First of all, the reason that there is such a wealth of tabs and chords out there is because it is created by the community. Guitar tabs are not “official” in most cases. This means that they were not tabbed from the official sheet music of the recording. The good news about this is that it isn’t that bad because guitar songbooks were notoriously bad at this anyway. Even really expensive songbooks from quality companies were a crapshoot. They will show you how to play the notes but they might take great liberties on the method and style to do so. For example, a songbook might teach you to play a simple open chord that has the right tonality when in reality there is a lot more embellishment going on. I used to have a Prince songbook when I was starting out for his greatest hits, and I can assure you that the tablature did not come close to helping you learn the unbelievable funk vamping going on on songs like Controversy or even Kiss. It showed a chord box and told you what lyrics to play it under. In some cases, it was actually a detriment.
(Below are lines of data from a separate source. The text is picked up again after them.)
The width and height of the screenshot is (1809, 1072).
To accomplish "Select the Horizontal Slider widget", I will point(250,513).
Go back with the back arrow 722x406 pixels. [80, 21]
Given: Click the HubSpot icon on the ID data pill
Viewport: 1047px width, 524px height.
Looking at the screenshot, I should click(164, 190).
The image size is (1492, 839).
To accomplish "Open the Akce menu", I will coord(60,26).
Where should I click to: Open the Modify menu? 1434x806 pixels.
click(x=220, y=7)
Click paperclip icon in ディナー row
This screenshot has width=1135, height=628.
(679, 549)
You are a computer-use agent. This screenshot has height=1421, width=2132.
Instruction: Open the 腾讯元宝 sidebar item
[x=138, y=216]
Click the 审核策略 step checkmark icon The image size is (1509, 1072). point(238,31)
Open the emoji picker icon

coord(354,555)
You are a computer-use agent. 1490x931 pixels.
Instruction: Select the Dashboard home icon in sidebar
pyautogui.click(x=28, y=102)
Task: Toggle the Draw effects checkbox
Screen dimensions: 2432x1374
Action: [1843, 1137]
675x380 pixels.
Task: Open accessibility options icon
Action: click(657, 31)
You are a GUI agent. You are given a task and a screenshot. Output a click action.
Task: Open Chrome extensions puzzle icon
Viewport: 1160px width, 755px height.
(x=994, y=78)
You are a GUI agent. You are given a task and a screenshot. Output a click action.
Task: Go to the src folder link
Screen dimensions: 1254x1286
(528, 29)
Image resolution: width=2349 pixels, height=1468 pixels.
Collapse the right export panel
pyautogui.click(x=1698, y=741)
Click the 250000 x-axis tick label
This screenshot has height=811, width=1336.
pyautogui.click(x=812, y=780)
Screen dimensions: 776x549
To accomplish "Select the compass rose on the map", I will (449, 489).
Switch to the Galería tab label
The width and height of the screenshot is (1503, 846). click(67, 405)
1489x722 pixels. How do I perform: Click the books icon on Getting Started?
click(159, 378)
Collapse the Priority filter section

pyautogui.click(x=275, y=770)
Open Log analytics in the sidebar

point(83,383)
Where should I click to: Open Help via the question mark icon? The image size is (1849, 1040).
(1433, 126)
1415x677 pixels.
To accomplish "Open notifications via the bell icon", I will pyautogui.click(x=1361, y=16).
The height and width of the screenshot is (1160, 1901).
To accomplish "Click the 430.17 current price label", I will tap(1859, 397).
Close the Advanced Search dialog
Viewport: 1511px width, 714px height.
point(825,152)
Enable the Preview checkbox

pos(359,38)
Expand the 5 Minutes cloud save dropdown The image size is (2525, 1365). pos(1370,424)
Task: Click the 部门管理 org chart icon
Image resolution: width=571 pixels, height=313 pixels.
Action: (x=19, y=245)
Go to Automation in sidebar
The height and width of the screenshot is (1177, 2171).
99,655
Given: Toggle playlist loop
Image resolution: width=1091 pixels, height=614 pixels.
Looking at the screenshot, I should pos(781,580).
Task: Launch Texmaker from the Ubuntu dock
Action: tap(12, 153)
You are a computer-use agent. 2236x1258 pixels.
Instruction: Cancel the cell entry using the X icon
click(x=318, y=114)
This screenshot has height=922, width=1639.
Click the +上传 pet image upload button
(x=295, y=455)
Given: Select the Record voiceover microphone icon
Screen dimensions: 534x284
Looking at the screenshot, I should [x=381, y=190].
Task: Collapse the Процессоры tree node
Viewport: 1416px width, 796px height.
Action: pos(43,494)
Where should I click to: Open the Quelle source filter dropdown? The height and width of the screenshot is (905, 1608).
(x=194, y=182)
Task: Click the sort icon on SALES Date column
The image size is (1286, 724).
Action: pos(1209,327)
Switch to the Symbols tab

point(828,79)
The information online is probably of no less quality in that regard, but it has a good possibility of being wrong. A lot of contributors just have a bad ear for music and think they are playing the right chord or tab. You will immediately know when you hit that wrong note that you have gotten hold of a garbage tab. Also, a lot of people that contribute these on the net are just doing it by themselves with a guitar. They are not playing along with a record. While they may have the right chord progression for whatever key they have decided to go with, when you play along with the record, you may realize that you are way off base. Of course, depending on the situation, that might only be a quick capo move up or down the neck from being right. It’s also possible that you like a different key than the record, especially if you find yourself unable to sing along in the original key. Basically, there is good and bad to it, and you are going to encounter both. That’s the price of getting free stuff.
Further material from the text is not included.